Pierre-Laurent CASSIÈRE 

Sonoscape 2008
Sonogramme et texte manuscrit
Tirage lambda plexicollé sur aluminium, 56 x 140 cm, éd. 3


... seul jusqu’à l’horizon.
Tout est calme.
Aucun vent, peu de courant ;
le voilier à la cape ne dérive plus.
Rien à faire.
Attendre et se laisser bercer par les vagues molles, ondes timides poussant discrètement la coque.
Le bruit des hommes est loin.
Enfin.

Là-haut les drisses oscillent mollement le long du mât sans jamais le toucher. Pas d’étoiles, le ciel doit être couvert. Pourtant la lune tremble étrangement, reflet d’elle-même derrière l’humidité. Sa pâle lumière frôle la surface de l’eau sous la brume nocturne. Un calme sombre et plus rien à entendre. Plus aucun de ces bruits oppressants qui vous écrasent la gueule. Comme sortant d’un tunnel en roulant trop vite, les tympans s’apaisent, l’air devient léger, le temps s’arrête, la tête se vide.

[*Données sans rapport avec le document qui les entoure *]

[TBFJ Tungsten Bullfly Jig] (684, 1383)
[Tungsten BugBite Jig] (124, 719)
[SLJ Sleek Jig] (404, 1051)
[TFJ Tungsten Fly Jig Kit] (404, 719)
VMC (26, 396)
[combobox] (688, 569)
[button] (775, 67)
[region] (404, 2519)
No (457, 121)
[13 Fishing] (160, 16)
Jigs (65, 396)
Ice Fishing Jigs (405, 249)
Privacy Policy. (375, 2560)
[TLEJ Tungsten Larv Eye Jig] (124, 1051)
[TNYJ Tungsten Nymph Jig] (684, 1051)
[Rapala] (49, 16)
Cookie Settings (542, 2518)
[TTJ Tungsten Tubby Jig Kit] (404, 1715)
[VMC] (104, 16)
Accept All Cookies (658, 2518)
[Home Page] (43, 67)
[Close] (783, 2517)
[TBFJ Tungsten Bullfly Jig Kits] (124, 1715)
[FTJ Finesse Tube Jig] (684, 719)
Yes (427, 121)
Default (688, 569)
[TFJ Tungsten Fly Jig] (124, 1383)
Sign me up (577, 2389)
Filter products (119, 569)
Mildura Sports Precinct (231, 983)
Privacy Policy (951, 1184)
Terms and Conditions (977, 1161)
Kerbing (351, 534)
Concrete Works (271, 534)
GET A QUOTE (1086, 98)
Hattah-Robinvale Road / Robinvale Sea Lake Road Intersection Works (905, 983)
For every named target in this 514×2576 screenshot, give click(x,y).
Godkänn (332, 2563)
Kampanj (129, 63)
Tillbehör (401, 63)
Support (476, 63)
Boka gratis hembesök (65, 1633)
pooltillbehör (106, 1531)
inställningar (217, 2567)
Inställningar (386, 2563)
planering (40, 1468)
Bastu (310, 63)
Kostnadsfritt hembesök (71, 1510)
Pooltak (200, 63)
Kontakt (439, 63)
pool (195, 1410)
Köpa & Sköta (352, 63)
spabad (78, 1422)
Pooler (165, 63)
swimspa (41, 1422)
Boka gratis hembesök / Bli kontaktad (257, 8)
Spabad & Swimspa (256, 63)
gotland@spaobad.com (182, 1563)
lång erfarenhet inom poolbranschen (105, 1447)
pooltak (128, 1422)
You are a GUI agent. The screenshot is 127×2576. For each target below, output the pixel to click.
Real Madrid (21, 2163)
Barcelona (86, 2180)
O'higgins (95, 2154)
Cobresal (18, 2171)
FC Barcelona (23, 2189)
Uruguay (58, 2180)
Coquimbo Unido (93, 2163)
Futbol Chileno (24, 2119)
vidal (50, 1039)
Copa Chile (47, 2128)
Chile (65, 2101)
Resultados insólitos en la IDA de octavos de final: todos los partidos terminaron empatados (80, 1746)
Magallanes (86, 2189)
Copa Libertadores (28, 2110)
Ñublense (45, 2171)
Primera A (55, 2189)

Je repense à l’absurdité inouïe du bruit d’hier et rêve du silence de demain. Ce silence est déjà là et l’oreille au repos ne perçoit plus rien; plus rien si ce n’est mon propre souffle. Des faibles mouvements qui m’entourent, aucun ne se fait entendre. Tout est calme. Tout se repose, sauf peut-être… mais oui, il y a bien… c’est quoi? une basse fréquence… comme un étrange bourdon… qui sonne, qui résonne sous moi. Je n’arrive pas à savoir si c’est fort mais… argh! maintenant que je l’entends ça me prend toute la tête. Depuis quand c’est là? La pompe de cale qui tourne? Sûrement, pourtant… et puis j’ai chaud, tellement chaud que…
J’ouvre un oeil.
X C V B N ?

La tempe dans le clavier et le visage en sueur. La bave sur le trackpad, et toujours ce maudit bourdon dans la tête. C’est ce putain de disque dur qui tourne encore, brûlant. Je me redresse, face à l’écran. Toujours la même vue ; une fenêtre ouverte sur l’analyse spectrale d’un peu moins de trois millisecondes d’une phonographie en cours d’édition. Merde! La bande son est attendue aujourd’hui et cet enregistrement est encore plein de défauts. Un pauvre sonogramme de trois millisecondes, même pas le temps d’un silence! Rien à écouter, et je ne sais pas depuis quand je suis coincé dedans. 4h27 du mat’, faut se remettre au travail ou ça ne sera jamais prêt à temps.